TESTO DI LETTURA >>
•••••

Il seguito del vangelo (Mc 5,1) ne indica la meta: la terra dei geraseni, il territorio dei pagani. Essendo allevatori di porci, i geraseni non potevano che essere pagani, i giudei, infatti, non mangiano animali immondi.
Nella letteratura antica, l’immagine della barca indica una comunità o un’associazione. Nel nostro racconto rappresenta la comunità cristiana che, al termine della giornata, cioè alla fine della vita terrena di Gesù, è invitata dal Maestro a dirigersi verso “l’altra riva”, ad andare, cioè, verso le nazioni pagane. La barca deve portare Cristo anche a loro, ma, durante la traversata, si scatena una furiosa tempesta che rende impossibile la prosecuzione del viaggio, anzi, mette in pericolo la stessa barca e la vita di coloro che sono a bordo.
Le altre barche che accompagnano quella in cui si trova Gesù con i Dodici, sono introdotte per indicare che, al tempo di Marco, erano molte le comunità cristiane coinvolte nell’avventurosa traversata, al seguito degli apostoli.
La difficoltà dell’impresa è sottolineata da un altro particolare, l’oscurità della notte. Nella Bibbia la tenebra fitta ha sempre una connotazione negativa. All’inizio del mondo, prima che Dio soggiogasse il mare, tutto era avvolto nell’oscurità (Gn 1,2).
Proprio durante la notte, quando il buio e le forze del male e della morte sembrano dominare incontrastate, Dio è solito intervenire per far esplodere la vita. Era accaduto nella notte della liberazione dall’Egitto, come canta l’autore del libro della Sapienza: “Mentre un profondo silenzio avvolgeva tutte le cose, e la notte era a metà del suo corso, la tua parola onnipotente scese dal cielo” (Sap 18,14-15). In una notte ancora più buia, quella del sepolcro, Dio manifestò la sua forza di salvezza e di vita (Mt 28,2-6).
La scena che segue (vv. 37-38) ricalca volutamente quella di Giona, il profeta inviato a Ninive per portare il messaggio del Signore ai pagani. Durante la tempesta anche Giona si era coricato in fondo alla nave e dormiva profondamente (Gio 1,5).

•••••

DATI FORNITI >>
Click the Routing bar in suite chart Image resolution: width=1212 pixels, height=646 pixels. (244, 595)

•••••

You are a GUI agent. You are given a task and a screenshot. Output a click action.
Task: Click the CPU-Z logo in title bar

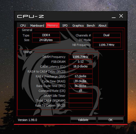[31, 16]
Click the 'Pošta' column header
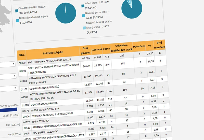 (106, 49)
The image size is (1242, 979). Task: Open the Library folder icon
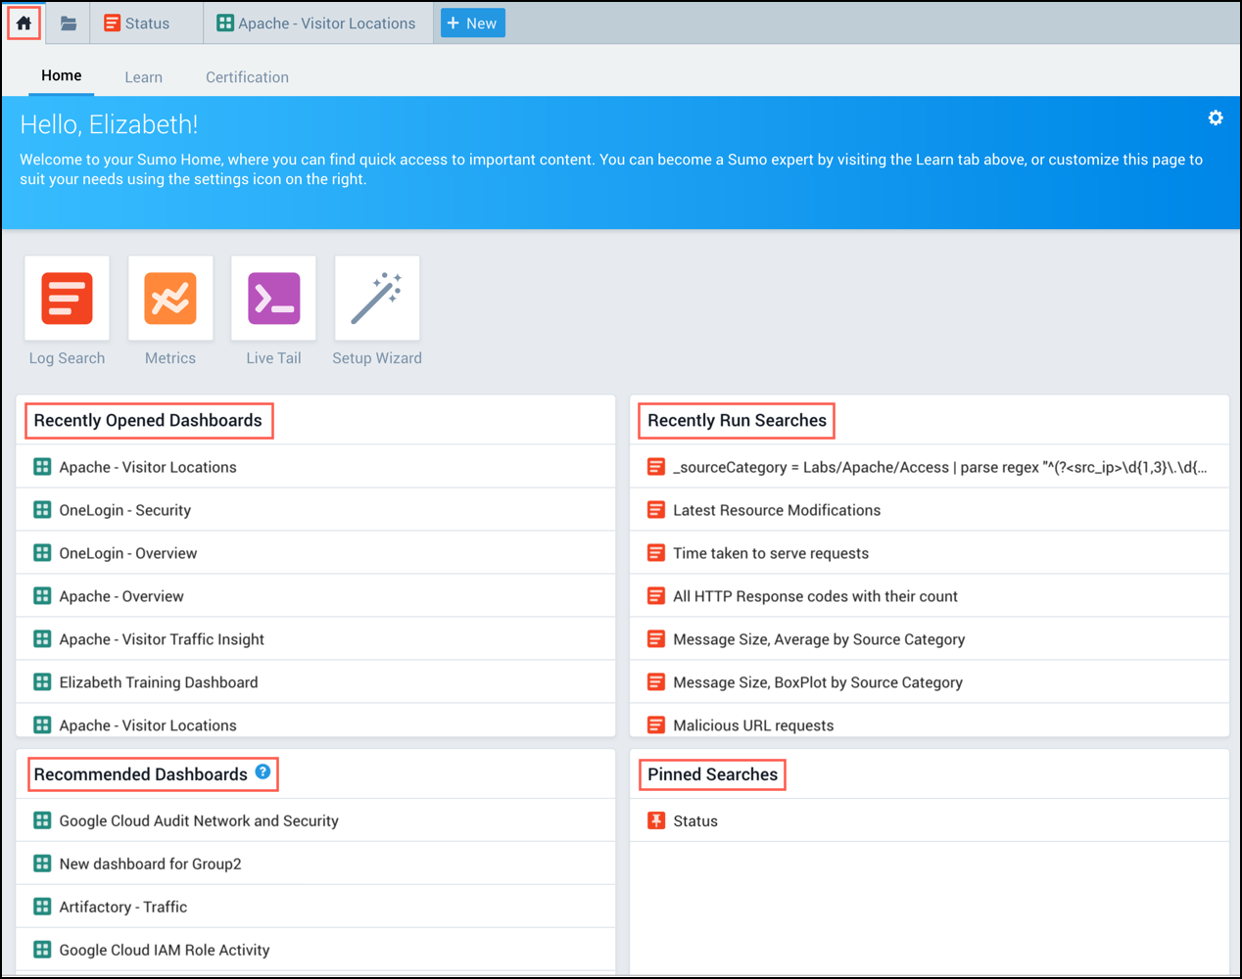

•••••

Come prosegue il commento sulla barca nella tempesta? Scrivine il seguito, partendo subito dopo l'ultima frase.

Nel nostro racconto è Gesù che dorme e, nota l’evangelista, si trovava a poppa, al posto del timoniere. Un pilota che, in una situazione di estremo pericolo, si assopisce e si disinteressa di ciò che accade, merita un severo rimprovero e gli apostoli glielo muovono: “Non t’importa che periamo?”. La frase è più densa di quanto sembri. I discepoli disgiungono la loro condizione da quella del Maestro: essi periscono, lui no, non perisce, anzi, pare si trovi in una condizione in cui non può perire e non s’interessa di quanto accade.
Ancora due rilievi. Il primo riguarda il sonno che, nella Bibbia, è spesso impiegato per indicare la morte (Gb 14,12; Sir 46,19). Anche Gesù lo riprende in senso figurato: “Il nostro amico Lazzaro si è addormentato” (Gv 11,11); “La fanciulla non è morta, ma dorme” (Mc 5,39-40). Il secondo si riferisce al cuscino che, in mezzo a quella baraonda, stranamente, rimane sotto la testa di Gesù. La presenza del cuscino cessa di sorprendere se si tiene presente che il termine greco, proskephalaion, con cui è chiamato, indica anche il guanciale posto sotto la testa di un defunto.
Ora risulta chiaro il significato del sonno di Gesù: si riferisce alla sua morte e si capisce anche il valore teologico di tutta la scena.
Ad essere sballottati dalle onde – che rappresentano i drammi della vita, le persecuzioni, le tensioni e i dissensi all’interno della comunità ecclesiale – sono i discepoli. Il Maestro ha concluso la sua giornata in questo mondo; accompagna i suoi discepoli, ma non interviene mai direttamente nella storia, dà la sensazione che voglia lasciare che tutto si svolga come se egli non fosse presente.
I cristiani possono, in certi momenti, sentirsi soli di fronte ai problemi, alle avversità, ai fallimenti e chiedersi: “Dov’è Dio? Dov’è Cristo? Perché non manifesta il suo potere?”. Lo sentono lontano o addirittura assente, il suo silenzio li sconcerta e incute paura. Vorrebbero gridargli, con il salmista: “Svegliati, Signore, perché dormi?” (Sl 44,24).
L’equivoco nasce dal fatto che si vorrebbe avere a disposizione un Dio che interviene, su comando, per alterare i rapporti di forza che esistono nel mondo, che si allea con chi subisce l’ingiustizia per sconfiggere e umiliare chi la commette.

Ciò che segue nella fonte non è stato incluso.